2.3. Either Party may terminate this Agreement immediately upon written notice to the other Party if the other Party becomes insolvent, makes any assignment for the benefit of creditors, or if a receiver or administrator is appointed for the other Party.
3. Pricing and Payment
3.1. The Distributor shall purchase Products from the Supplier at the prices set forth in the Supplier's then-current price list, which may be updated by the Supplier from time to time upon {{notice_period_price_change}} days' written notice to the Distributor.

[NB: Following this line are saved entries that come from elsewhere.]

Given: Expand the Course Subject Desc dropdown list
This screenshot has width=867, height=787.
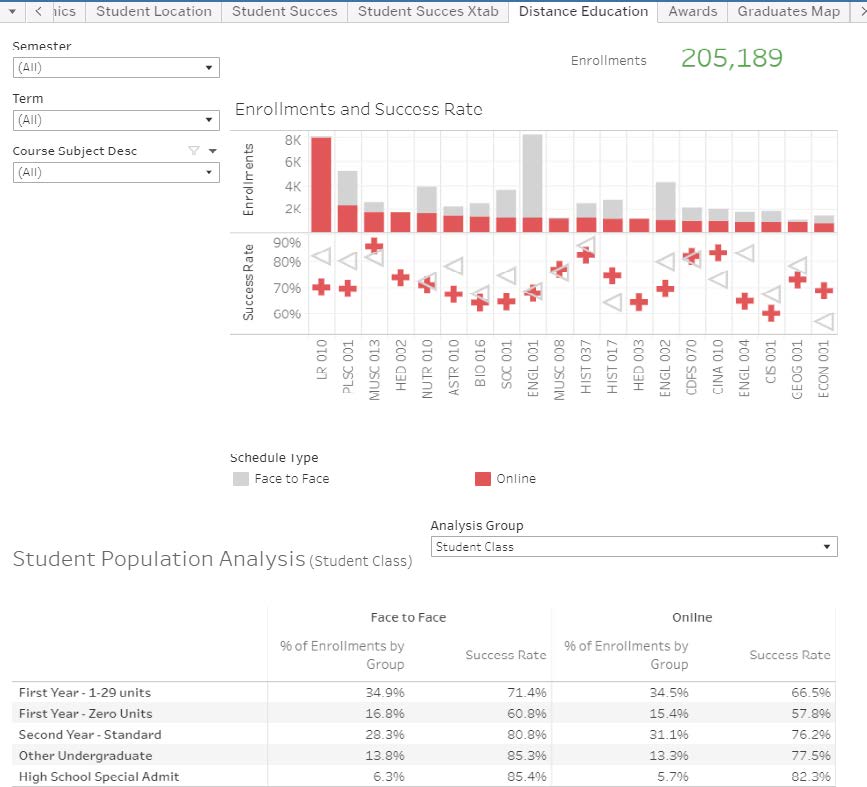Looking at the screenshot, I should coord(116,172).
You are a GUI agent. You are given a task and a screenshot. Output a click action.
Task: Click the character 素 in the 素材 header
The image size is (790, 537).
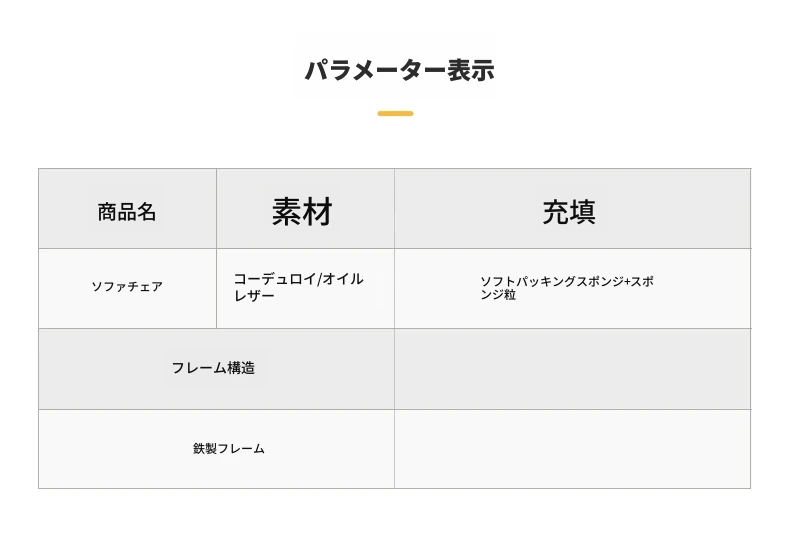click(x=287, y=212)
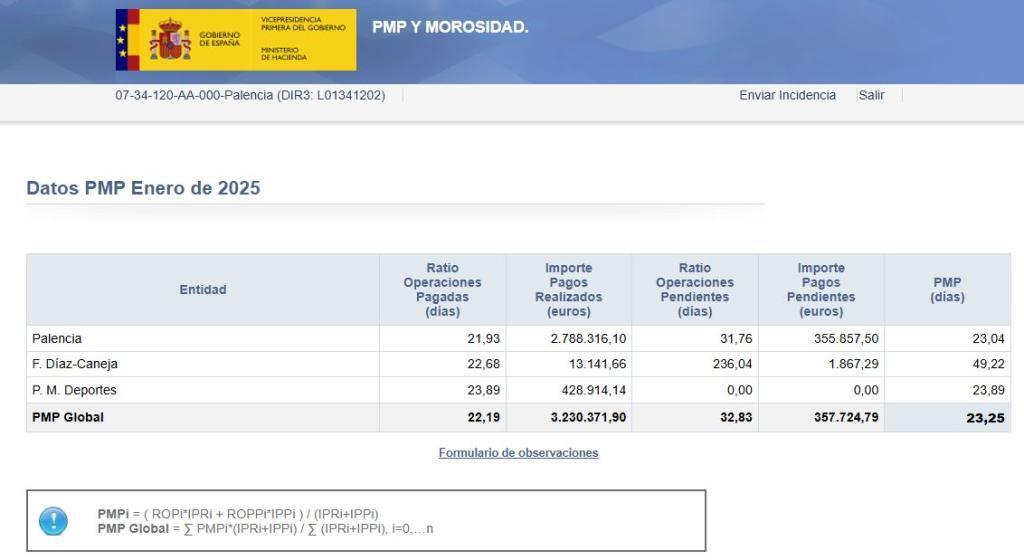
Task: Select the PMP (días) column header
Action: (x=946, y=290)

3.2. Payment terms shall be {{payment_terms}} days from the date of invoice. Overdue payments shall accrue interest at a rate of {{interest_rate}}% per annum/month (delete as applicable).
4. Marketing and Sales
4.1. The Distributor shall develop and implement a marketing and sales plan for the Products in the Territory, subject to the Supplier's approval.
4.2. The Distributor shall be responsible for all costs and expenses associated with its marketing and sales activities.
5. Intellectual Property
5.1. The Distributor acknowledges that all intellectual property rights related to the Products, including trademarks, copyrights, and patents, are and shall remain the sole property of the Supplier.
5.2. The Distributor shall not use the Supplier's intellectual property in any manner not expressly authorized by this Agreement.
6. Confidentiality
6.1. Both Parties agree to keep confidential all non-public information received from the other Party in connection with this Agreement.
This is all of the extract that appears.